Under baseball's new drug policy, which could be in place as early as Sunday, first-time offenders could see their penalty double from 50 to 100 games.

Major League Baseball and its players union are close to an agreement on major changes to the sport's drug policy that would both increase the penalties for most violations and decrease penalties for inadvertent use, per a report by Ronald Blum of the Associated Press.

Blum reports that the two sides hope to have an agreement in place by Sunday night, when the Dodgers and Padres open the domestic portion of the 2014 regular season with a game in San Diego.

The new penalties, which are still under discussion, could be 100 games for first-time offenders and a season-long ban for a second violation.
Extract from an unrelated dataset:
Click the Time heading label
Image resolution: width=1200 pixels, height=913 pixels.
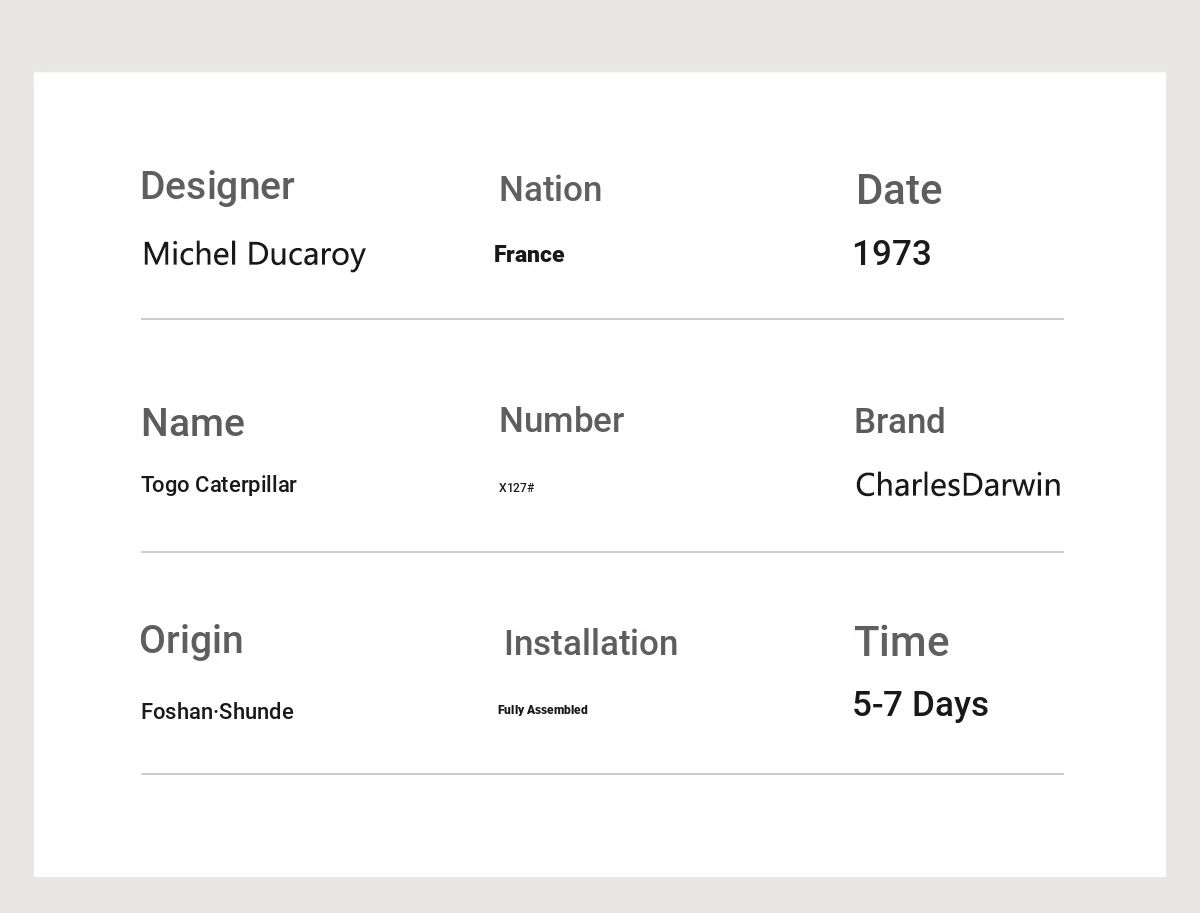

The current policy, in place since 2006, calls for 50 games for first-time offenders, 100 games for second violations and a lifetime ban for a third violation.

In a compromise, the new policy would call for only a 25-game ban for inadvertent use, with a cited example by Blum of Freddy Galvis of the Phillies, suspended 50 games in 2012 for a positive test for Clostebol Metabolite stemming from foot cream use.

"What we're all here for it to rid sports of the intentional cheats, those who are intending to defraud both the fans and their fellow teammates, the integrity of competition," U.S. Anti-Doping Agency CEO Travis Tygart told Blum. "You want to have provisions in place that allow for whether there's an inadvertent or a truly non-intentional situation which may arise."

Blum also reported the new agreement will close a loophole in the future that happens to benefit Alex Rodriguez this year. Rodriguez was suspended for the entire 2014 season, but under the old system that suspension only forfeits his pay for 162 days during the season. Since players are paid over the course of a 183-day regular season, Rodriguez in 2014 will be paid 21 days worth of his $25 million salary, or $2,868,852.

Under the new system, all season long suspensions would forfeit the entire year's salary.

Rodriguez was one of 14 players suspended as part of MLB's investigation into the Biogenesis clinic in Florida, none of which were a result of a positive test under baseball's drug policy. As Blum notes, that provision will be addressed:

The section covering violations not related to positive tests, which was used by Selig in the Biogenesis case, will be clarified but still will allow discipline for "just cause."